Русско-советское фольклорное искусство на книжных полках иммигрантов — это не столько ностальгический сувенир из России, сколько личная память о друзьях, оставшихся далеко в прошлом. Обладатель сувенира — продукта индустрии массового производства становится его новым автором, который рассказывает альтернативное повествование о своих приключениях. В Брайтоне, штат Массачусетс, в комнате другого бывшего советского иммигранта Лизы я обнаружила раскладные русские куклы-матрешки. Лиза сразу предупредила меня, что это не она привезла их из России. Они оказались подарком подруги, которая навестила ее. Не имея лишних средств, подруга Лизы просто взяла матрешек из детского сада, в котором она работала; куклы стали «memento» о первом пересечении границы при переезде из СССР в США и своеобразным новым началом старой дружбы.

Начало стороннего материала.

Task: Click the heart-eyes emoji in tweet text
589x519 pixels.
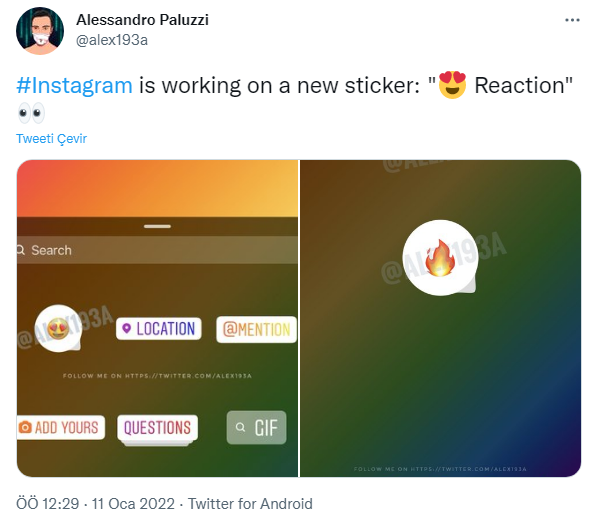Action: click(x=452, y=85)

Это напоминает мне историю домашнего позора, рассказанную русской эмигрантской писательницей Ниной Берберовой. В какой-то момент в начале 1930‑х годов писатель Иван Бунин посетил Берберову и поэта Владислава Ходасевича в их маленькой квартире на рабочей окраине Парижа, населенной приезжими. В квартире почти не было мебели, и в тот вечер даже особенного обеда не предполагалось. Но Бунина оскорбила неуместная домовитость Берберовой:
— Смотрите, пожалуйста: петух на чайнике! — воскликнул однажды Бунин, войдя в нашу столовую.
— Кто бы мог подумать! Поэты, как известно, живут под забором, а у них, оказывается, — петух на чайнике[844].
Вышитый петух символизировал определенную близость с бытовыми предметами, которые, казалось, были глубоко дурным вкусом для русской интеллигенции в изгнании[845]. Для Бунина это был пример домашнего китча, который поставил под угрозу чистоту русской ностальгии. Вышитый петушок, казалось, был прикрытием боли изгнанника; он выдавал стремление жить в изгнании, обустраивать новый дом вдали от дома. Берберова не отказалась от своего украшенного чайника. Она признается, что любит эту иную сознательно выбранную и свободно обживаемую домашнюю культуру, которая является не «гнездом» или олицетворением «биологической обязанности», а каким-то особым «символом защиты, прелести и прочности жизни». Этот вышитый петушок оказался опасной лихой птицей. Едва ли являющаяся символом экзотической русскости, эта особая вышивка была подарком ручной работы, посланным Берберовой из Советского Союза подругой — женщиной, которая в конце концов оказалась в сибирской ссылке «за "сношения с заграницей"». Она превратилась в сувенир ускользающей близости изгнанников.